Increase, cell proliferation (hepatocytes) leads to Increase, Preneoplastic foci (hepatocytes)

Based on altered gene expression under the influence of CAR activation, an increase in cell proliferation of hepatocytes leads to a greater chance of normal, spontaneous errors in DNA replication and thus a higher proportion of altered hepatocytes. The hepatocytes with abnormal DNA can exhibit cell-cell communication differences from normal hepatocytes, and experience greater cell division even in the presence of contact inhibition with other hepatocytes. The islands of more actively dividing hepatocytes can be detected via histology based both on the larger numbers of cells (hyperplasia) and possibly a characteristic staining property of the clonally expanded cells (foci of cellular alteration – either eosinophilic, basophilic or clear cell). Thus, a higher rate of proliferation in the rodent liver leads to greater prevalence of altered hepatocytes, which clonally expand to generate an increase in preneoplastic foci.

Increases in altered foci (primarily eosinophilic, or mixed) have typically occurred at the same dose levels where the preceding key event was observed (increased cell proliferation), and where the subsequent adverse outcome occurred (increased hepatocellular adenomas and carcinomas). With phenobarbital in C57BL/10J mice, 1000 ppm (113 mg/kg/day) produced increases in BrdU labelling index, eosinophilic foci and liver tumors, whereas 200 ppm (22 mg/kg/day) had no effects on any of these findings (Table 3) (Jones et al., 2009). With metofluthrin in male Wistar rats, 900 ppm and 1800 ppm produced increases in BrdU labelling index, altered foci (mixed or eosinophilic) and liver tumors, and these dose levels also produced the earlier key events in the proposed AOP with metofluthrin (Table 5) (Deguchi et al., 2009; Yamada et al., 2009). In these rat studies, 200 ppm metofluthrin represented a No Effect Level for both altered foci and hepatocellular tumors, and it also failed to produce any of the earlier key events in the proposed MOA for metofluthrin including cell proliferation.

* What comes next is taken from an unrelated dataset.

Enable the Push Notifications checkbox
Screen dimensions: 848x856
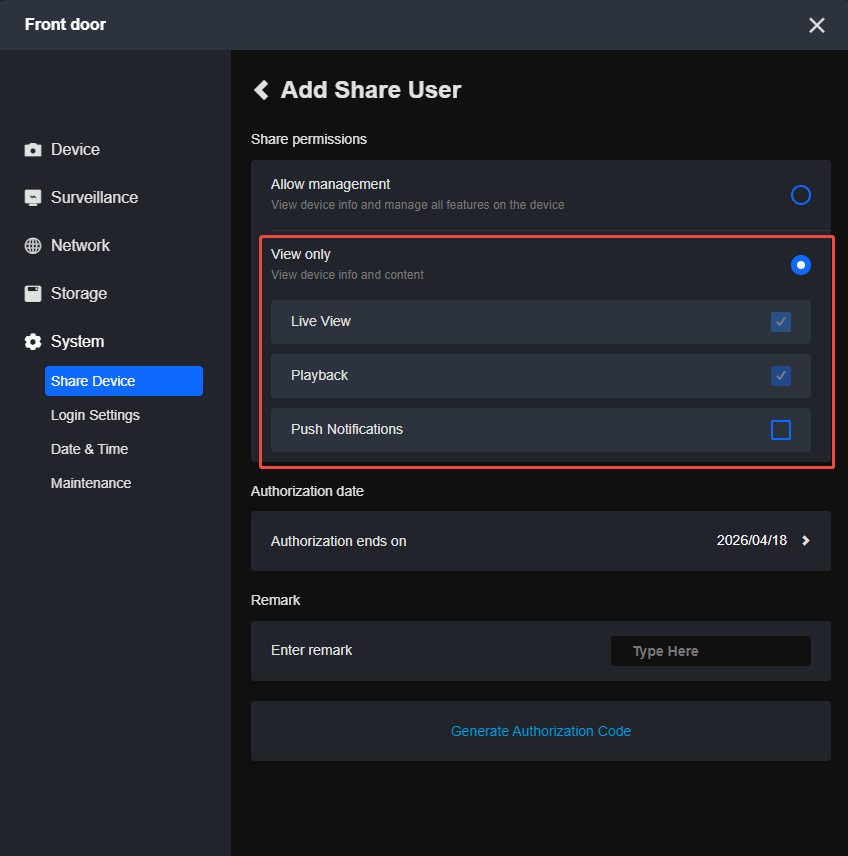pos(781,430)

Thus, for these well-studied CAR activators that have ample dose-response data, a strong quantitative understanding of this linkage is available in mice and in rats.

Studies in various species, or in isolated hepatocytes from various mammalian species including humans, have demonstrated that CAR activators such as phenobarbital or metofluthrin produce a cell proliferation response that is seen in mice or rats, but not in hamsters, guinea pigs or humans (Hasmall and Roberts, 1999; Hirose et al., 2009; James and Roberts, 1996; Yamada et al., 2014; Yamada et al., 2009).   Accordingly, phenobarbital and other CAR activators do not produce liver tumors in long term studies in hamsters (Diwan et al., 1986; Elcombe et al., 2014). Consistent with the lack of effects on proliferation, Diwan et al. (1986) also reported that in Syrian hamsters, phenobarbital treatment at 500 ppm in the drinking water did not produce any increases in preneoplastic foci of cellular alteration compared to groups that received an initiator alone. Therefore, this key event of increased foci in the liver has strong data indicating it is specific to mice and rats, the species which also develop hepatocellular tumors in response to known CAR activators.